WORK INSTRUCTION: A single number is the expected answer: the count of lines in the records below that contain "launcher".

MATERIAL FOR THE TASK:
= = = = =

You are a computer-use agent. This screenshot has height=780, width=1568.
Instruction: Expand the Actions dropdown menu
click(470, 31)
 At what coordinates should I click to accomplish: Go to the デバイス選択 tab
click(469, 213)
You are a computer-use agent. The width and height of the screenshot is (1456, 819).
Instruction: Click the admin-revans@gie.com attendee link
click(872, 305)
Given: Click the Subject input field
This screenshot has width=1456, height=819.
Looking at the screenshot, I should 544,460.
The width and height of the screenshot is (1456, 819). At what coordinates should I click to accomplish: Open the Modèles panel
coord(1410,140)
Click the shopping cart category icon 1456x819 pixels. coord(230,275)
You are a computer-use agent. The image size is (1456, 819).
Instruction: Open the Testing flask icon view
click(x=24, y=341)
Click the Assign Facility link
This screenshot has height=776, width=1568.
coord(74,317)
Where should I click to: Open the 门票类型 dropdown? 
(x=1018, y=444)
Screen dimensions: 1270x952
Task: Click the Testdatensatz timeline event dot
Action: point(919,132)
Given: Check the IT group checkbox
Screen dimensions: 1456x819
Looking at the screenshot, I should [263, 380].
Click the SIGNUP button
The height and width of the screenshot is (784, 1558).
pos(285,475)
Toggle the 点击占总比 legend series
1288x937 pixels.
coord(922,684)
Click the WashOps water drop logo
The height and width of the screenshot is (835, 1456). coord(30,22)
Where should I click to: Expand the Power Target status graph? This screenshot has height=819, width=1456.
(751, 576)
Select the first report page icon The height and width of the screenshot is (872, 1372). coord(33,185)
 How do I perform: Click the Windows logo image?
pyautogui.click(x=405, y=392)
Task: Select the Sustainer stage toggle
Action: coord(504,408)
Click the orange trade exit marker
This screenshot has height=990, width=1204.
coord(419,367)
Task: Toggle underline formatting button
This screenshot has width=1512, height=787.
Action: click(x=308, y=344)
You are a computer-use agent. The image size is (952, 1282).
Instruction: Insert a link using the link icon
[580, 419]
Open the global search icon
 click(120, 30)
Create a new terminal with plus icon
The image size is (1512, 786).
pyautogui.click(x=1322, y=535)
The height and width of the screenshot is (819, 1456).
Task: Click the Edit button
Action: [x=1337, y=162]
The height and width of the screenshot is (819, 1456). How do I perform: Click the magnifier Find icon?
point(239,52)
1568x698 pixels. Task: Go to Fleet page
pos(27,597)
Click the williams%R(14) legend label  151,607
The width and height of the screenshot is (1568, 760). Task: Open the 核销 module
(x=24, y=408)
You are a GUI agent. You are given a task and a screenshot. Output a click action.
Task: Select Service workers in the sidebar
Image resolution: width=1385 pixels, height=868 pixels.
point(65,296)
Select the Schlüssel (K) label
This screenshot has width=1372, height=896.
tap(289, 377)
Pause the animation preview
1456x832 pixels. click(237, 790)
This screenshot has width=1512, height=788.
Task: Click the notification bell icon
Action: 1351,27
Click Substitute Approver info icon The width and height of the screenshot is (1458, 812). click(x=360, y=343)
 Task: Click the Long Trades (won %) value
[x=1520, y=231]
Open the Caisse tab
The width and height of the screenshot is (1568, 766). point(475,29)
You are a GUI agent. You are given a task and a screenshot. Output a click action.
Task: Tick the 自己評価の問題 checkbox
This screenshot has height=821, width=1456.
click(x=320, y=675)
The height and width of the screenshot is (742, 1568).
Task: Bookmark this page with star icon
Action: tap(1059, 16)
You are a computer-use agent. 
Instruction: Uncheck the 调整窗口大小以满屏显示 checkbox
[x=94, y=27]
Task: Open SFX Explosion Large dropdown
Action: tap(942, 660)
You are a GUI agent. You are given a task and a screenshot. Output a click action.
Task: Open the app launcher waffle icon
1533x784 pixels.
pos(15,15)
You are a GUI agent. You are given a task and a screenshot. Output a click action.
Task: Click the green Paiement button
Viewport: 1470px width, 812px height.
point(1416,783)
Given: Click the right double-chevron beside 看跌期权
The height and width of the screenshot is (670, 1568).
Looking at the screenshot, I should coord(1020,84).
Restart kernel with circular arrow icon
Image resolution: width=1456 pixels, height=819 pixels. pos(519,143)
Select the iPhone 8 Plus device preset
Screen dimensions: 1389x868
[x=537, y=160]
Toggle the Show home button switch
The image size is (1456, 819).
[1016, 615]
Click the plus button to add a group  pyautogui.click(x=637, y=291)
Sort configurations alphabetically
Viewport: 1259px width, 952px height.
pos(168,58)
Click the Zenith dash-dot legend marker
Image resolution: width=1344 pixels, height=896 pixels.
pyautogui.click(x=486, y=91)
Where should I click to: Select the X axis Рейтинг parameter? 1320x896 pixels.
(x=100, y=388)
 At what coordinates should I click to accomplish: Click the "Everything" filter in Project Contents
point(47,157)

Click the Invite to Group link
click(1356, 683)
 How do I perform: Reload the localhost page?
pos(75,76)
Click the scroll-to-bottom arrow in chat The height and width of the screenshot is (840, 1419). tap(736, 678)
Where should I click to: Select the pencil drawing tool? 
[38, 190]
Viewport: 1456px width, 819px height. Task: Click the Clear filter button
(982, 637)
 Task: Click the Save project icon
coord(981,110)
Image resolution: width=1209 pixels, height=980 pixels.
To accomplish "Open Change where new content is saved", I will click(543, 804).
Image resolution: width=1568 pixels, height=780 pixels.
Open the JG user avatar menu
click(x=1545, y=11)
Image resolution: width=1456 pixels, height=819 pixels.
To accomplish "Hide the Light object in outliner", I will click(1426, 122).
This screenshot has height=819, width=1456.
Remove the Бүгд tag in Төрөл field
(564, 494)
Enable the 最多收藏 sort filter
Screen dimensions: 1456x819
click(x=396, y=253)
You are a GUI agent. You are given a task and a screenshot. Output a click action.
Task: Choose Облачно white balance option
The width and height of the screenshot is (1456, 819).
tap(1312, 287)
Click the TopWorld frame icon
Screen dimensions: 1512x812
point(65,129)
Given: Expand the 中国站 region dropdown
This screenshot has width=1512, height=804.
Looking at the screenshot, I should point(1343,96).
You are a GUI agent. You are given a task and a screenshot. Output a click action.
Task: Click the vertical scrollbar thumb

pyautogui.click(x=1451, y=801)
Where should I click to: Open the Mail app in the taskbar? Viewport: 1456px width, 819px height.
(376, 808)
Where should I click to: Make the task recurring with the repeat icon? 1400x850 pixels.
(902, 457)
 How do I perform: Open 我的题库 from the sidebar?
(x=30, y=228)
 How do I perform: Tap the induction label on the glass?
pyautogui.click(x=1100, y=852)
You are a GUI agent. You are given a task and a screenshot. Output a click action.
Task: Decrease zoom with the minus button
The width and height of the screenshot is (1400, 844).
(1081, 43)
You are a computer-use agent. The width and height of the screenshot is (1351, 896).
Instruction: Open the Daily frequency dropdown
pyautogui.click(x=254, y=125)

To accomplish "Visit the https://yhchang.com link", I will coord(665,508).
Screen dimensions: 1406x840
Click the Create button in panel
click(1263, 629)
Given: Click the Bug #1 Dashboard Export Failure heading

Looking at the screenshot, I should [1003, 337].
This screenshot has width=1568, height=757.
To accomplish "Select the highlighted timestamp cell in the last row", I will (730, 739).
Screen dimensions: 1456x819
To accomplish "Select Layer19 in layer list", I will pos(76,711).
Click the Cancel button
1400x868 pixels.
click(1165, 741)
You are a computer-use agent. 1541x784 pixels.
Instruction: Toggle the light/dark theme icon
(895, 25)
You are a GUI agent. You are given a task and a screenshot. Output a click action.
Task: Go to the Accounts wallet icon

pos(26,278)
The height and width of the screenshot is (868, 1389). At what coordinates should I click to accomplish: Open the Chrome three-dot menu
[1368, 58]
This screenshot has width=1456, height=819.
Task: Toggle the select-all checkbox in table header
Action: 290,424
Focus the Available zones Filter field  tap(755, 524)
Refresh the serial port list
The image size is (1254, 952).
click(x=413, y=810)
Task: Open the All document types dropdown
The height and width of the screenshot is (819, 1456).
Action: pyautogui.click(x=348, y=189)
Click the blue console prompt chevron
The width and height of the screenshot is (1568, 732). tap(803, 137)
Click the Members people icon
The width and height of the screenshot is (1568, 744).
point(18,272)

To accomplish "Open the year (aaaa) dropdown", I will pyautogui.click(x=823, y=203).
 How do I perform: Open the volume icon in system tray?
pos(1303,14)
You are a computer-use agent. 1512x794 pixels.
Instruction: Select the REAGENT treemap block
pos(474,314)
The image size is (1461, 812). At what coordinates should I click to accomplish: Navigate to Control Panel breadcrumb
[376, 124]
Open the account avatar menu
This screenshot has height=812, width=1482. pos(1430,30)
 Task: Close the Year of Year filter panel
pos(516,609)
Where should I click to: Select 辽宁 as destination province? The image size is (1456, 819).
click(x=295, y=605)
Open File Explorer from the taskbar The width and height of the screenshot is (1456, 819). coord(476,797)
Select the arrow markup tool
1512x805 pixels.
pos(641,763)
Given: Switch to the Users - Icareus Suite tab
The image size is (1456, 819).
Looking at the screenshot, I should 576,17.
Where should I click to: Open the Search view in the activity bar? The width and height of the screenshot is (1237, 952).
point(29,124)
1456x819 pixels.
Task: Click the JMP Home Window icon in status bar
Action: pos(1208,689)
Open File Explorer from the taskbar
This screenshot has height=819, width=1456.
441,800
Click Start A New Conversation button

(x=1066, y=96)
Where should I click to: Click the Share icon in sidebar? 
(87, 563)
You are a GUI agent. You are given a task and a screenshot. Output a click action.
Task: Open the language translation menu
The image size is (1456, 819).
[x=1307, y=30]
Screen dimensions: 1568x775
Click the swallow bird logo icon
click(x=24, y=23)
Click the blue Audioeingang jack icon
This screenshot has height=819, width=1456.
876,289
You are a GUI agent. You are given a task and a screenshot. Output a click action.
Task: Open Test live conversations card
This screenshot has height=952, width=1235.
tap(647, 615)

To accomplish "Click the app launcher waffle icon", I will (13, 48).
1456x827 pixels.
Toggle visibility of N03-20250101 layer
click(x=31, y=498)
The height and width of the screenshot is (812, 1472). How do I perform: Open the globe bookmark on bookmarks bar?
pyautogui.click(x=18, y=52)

= = = = =

RESPONSE FOR THIS EXERCISE: 2